Data extracted from a collection
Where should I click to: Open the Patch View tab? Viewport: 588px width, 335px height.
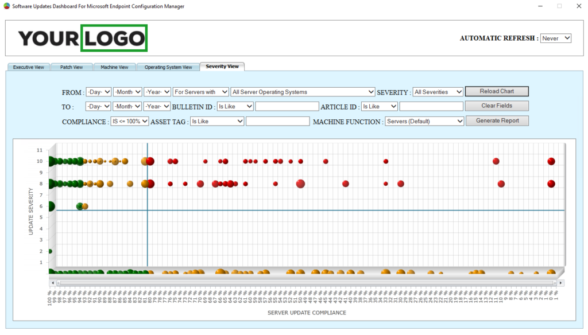coord(71,67)
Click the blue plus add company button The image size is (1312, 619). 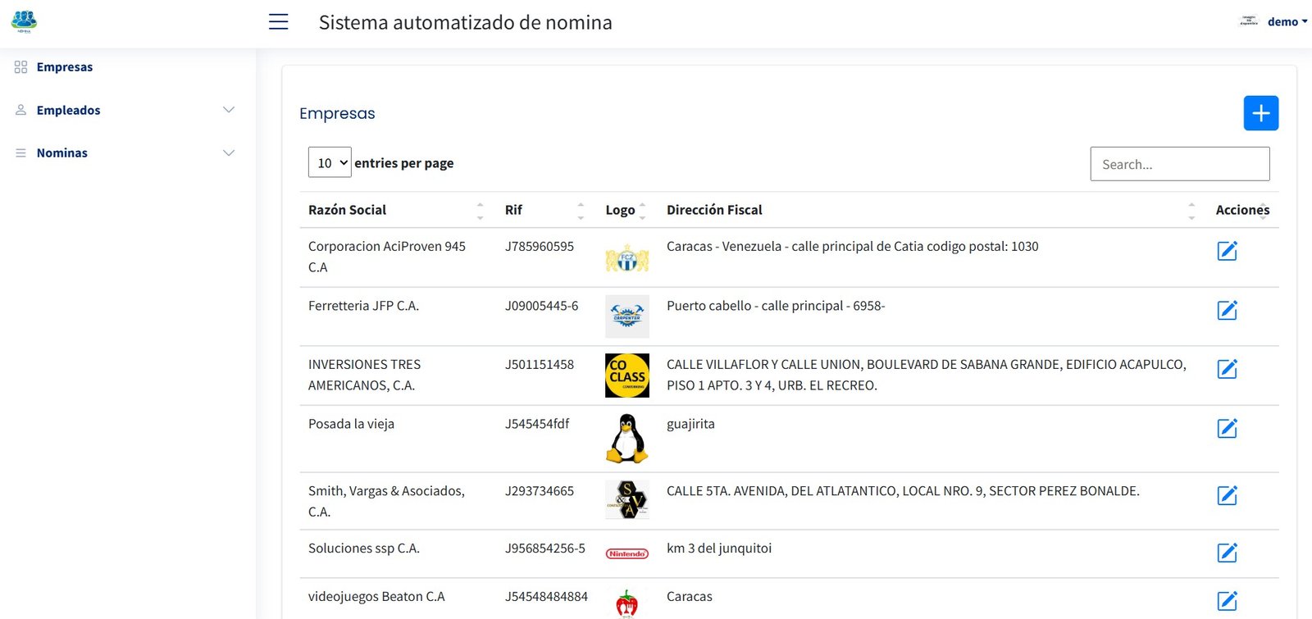1260,113
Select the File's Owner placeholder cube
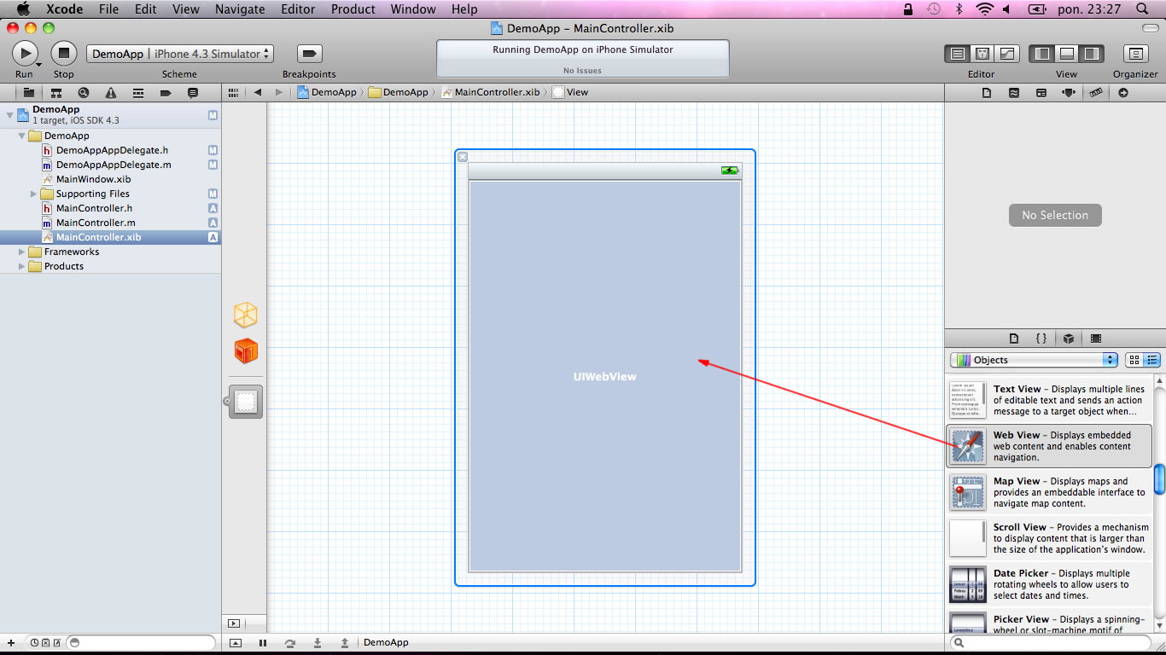The height and width of the screenshot is (655, 1166). click(x=246, y=316)
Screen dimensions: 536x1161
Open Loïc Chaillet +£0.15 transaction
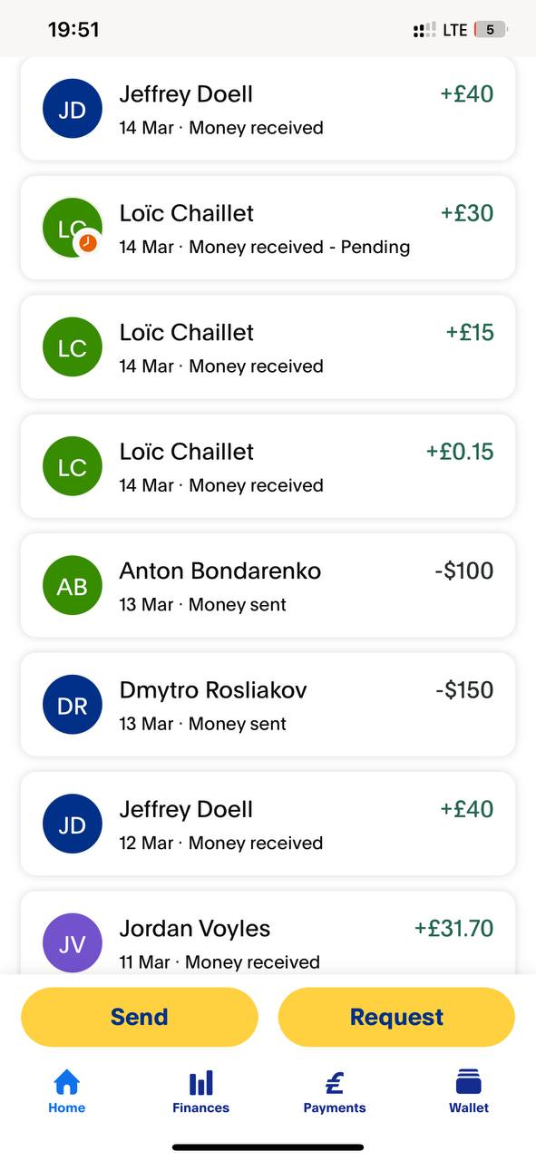click(268, 466)
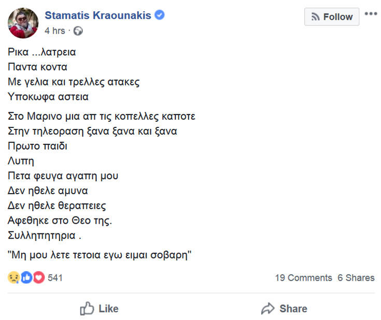Viewport: 381px width, 320px height.
Task: Expand the 19 Comments list
Action: point(303,278)
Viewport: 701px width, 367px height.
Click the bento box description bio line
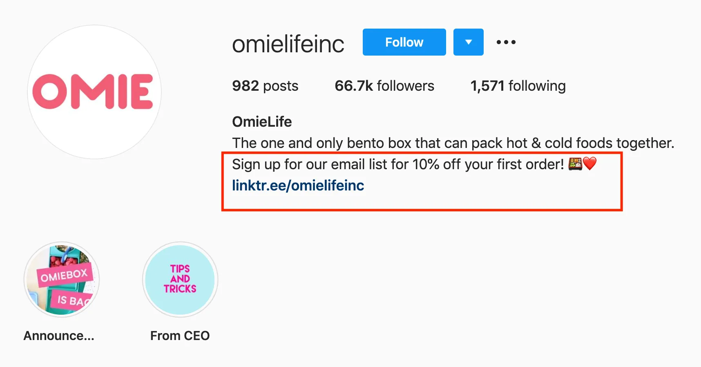click(453, 143)
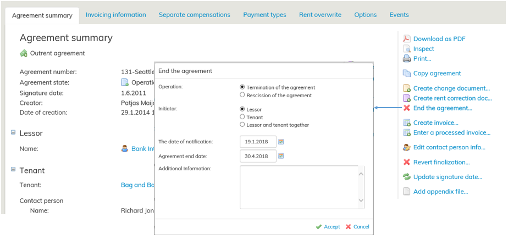Select Lessor and tenant together option
The width and height of the screenshot is (508, 240).
[x=242, y=125]
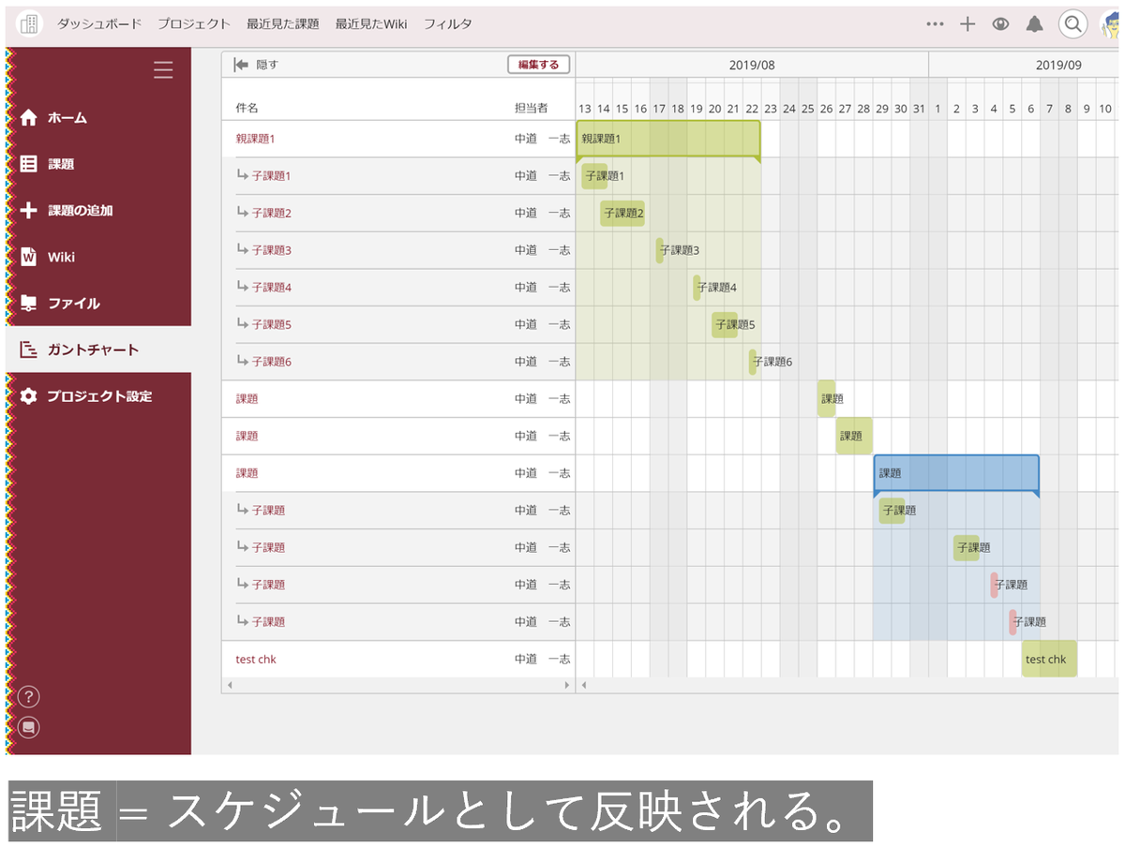Screen dimensions: 1125x847
Task: Open the 親課題1 issue link
Action: pos(255,139)
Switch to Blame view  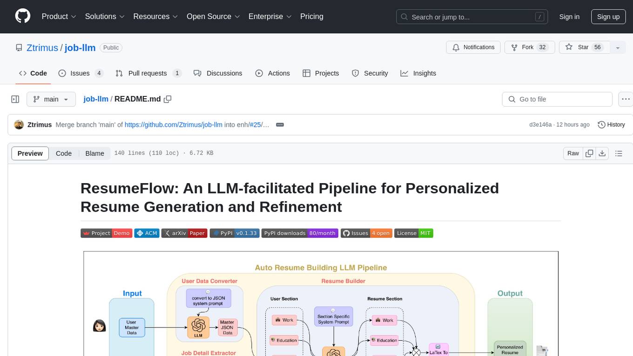pyautogui.click(x=94, y=153)
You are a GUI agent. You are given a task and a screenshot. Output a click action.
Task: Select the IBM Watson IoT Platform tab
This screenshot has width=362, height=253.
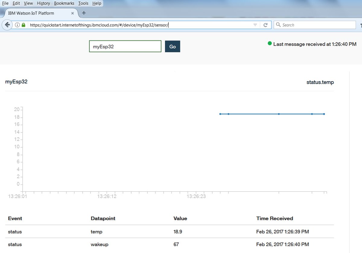[x=35, y=13]
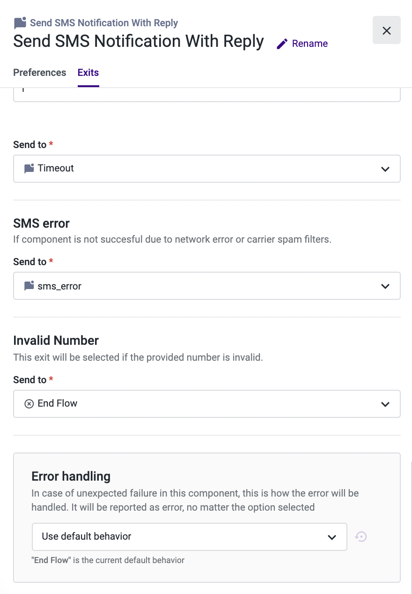Click the SMS component icon in breadcrumb
The width and height of the screenshot is (412, 594).
coord(20,23)
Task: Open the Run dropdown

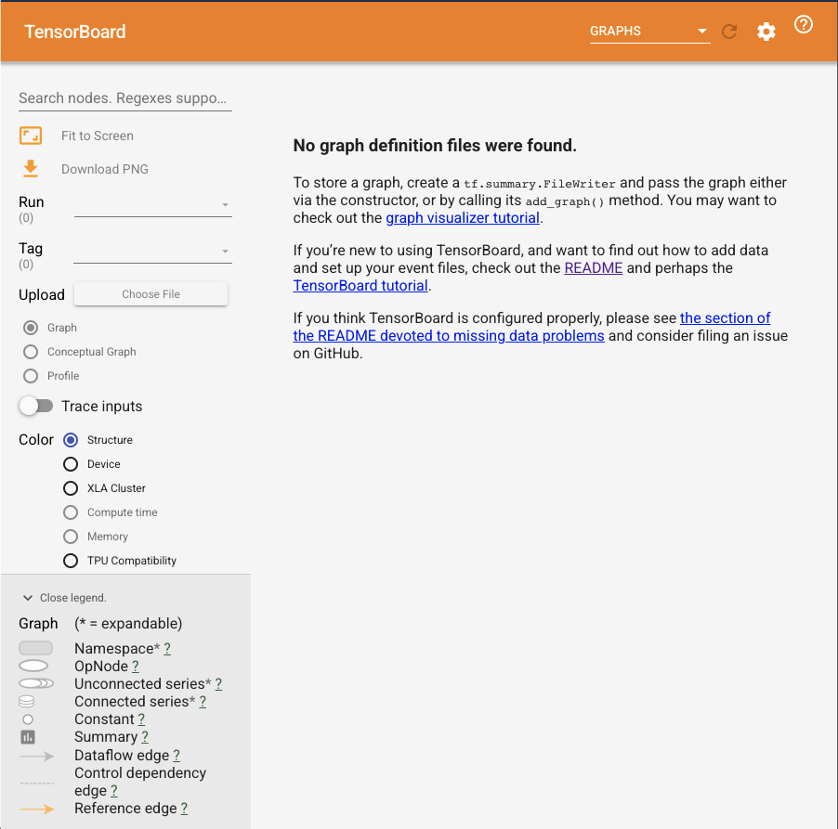Action: 223,206
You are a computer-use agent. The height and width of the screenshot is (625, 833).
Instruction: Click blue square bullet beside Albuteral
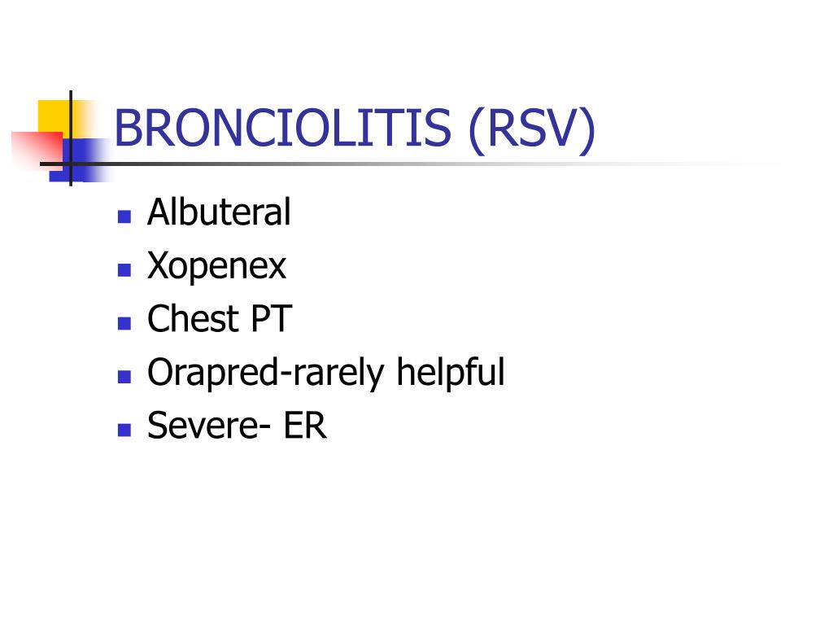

## Work to be completed
Say how many lines of these records hold the string "agent", giving the number and no other words.

## Written response
2